● WHAT TO DO
With the pictures omitted, output word for word the lines from the one containing "You are a computer-use agent. Viewport: 1080px" through the end of the records.

(Pixel coordinate grounding data)

-*-

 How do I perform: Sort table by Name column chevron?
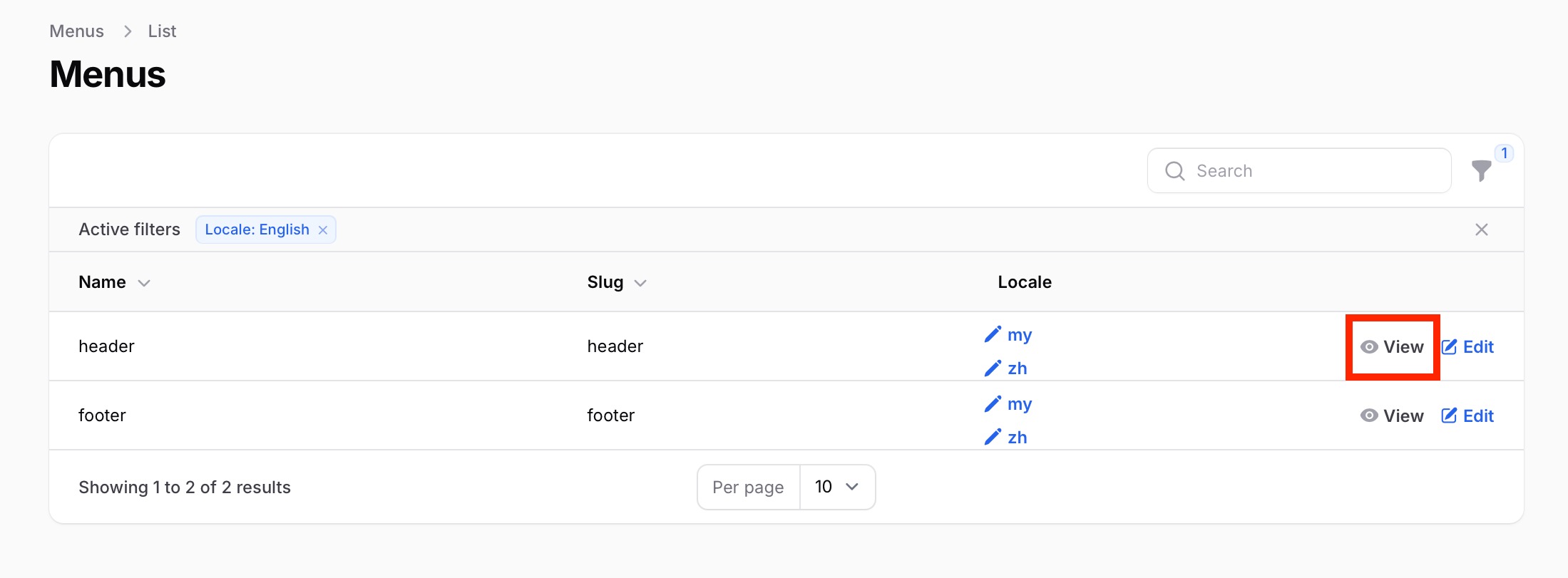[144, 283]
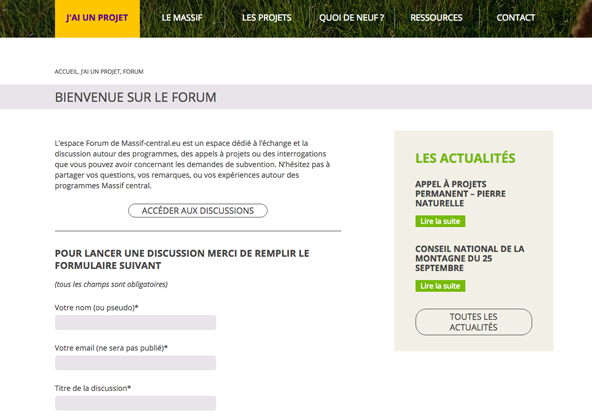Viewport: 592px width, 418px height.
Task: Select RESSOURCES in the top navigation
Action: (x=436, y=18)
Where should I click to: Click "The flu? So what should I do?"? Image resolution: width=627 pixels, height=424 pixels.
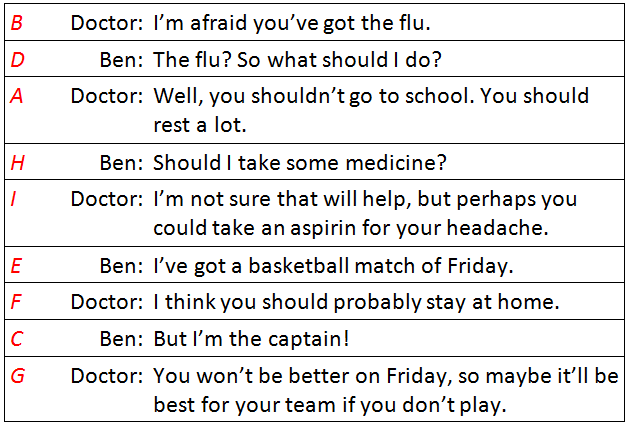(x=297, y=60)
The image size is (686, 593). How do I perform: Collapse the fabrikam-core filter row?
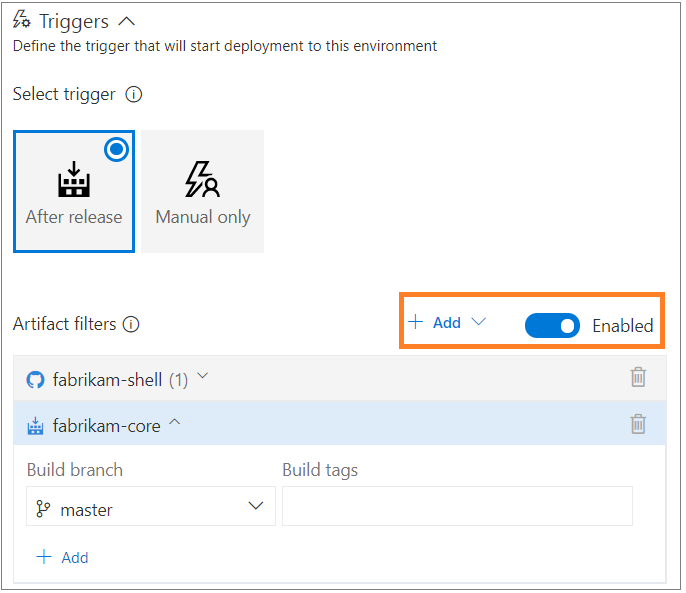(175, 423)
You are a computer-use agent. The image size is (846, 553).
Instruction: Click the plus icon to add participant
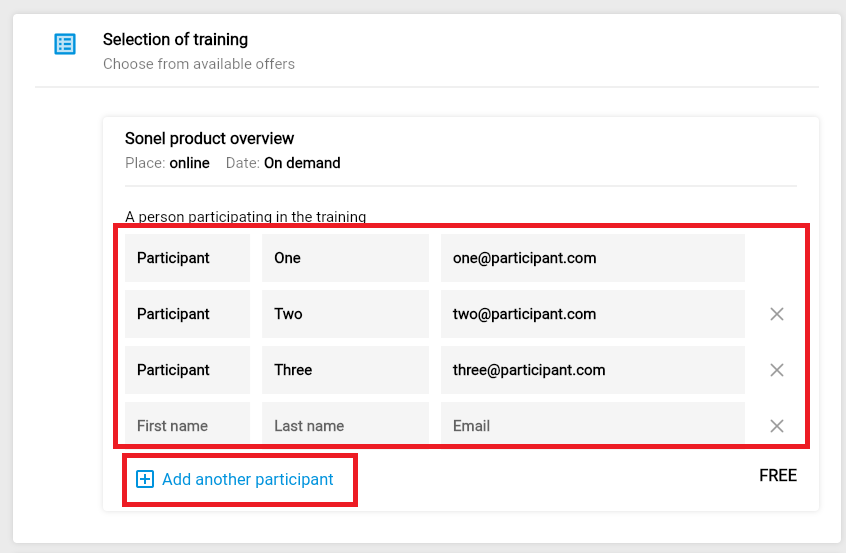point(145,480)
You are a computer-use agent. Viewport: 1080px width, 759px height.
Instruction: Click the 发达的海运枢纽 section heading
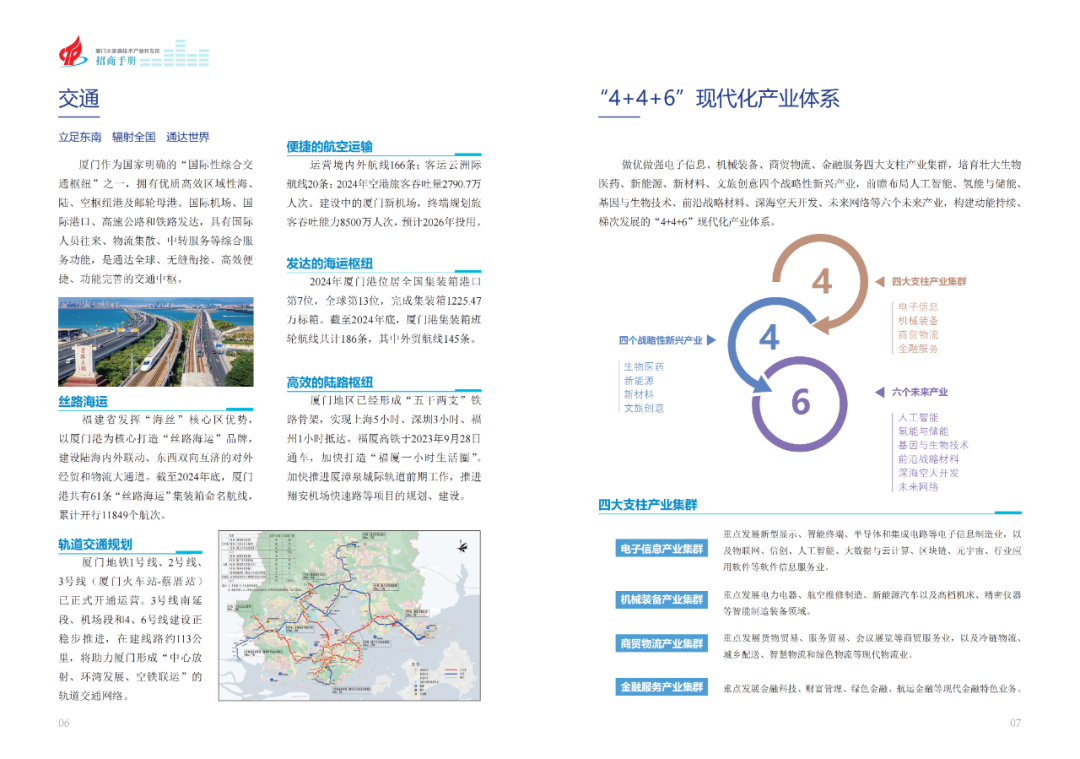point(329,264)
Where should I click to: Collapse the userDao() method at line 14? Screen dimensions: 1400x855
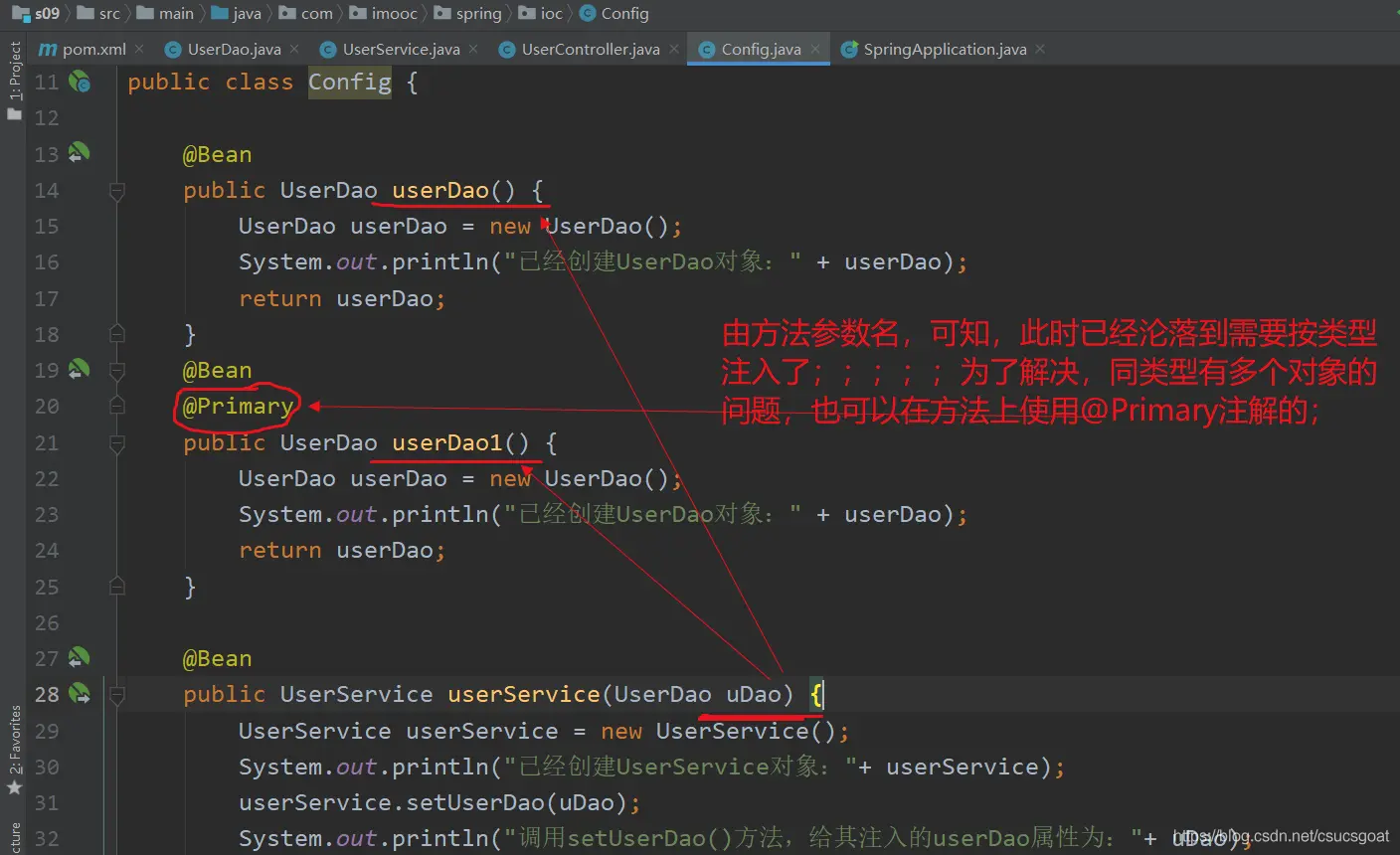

-*-

● TASK ANSWER
You are a computer-use agent. Viewport: 1080px width, 759px height.
Instruction: Click the 发达的海运枢纽 section heading
point(329,264)
Where should I click to: Collapse the userDao() method at line 14? Screen dimensions: 1400x855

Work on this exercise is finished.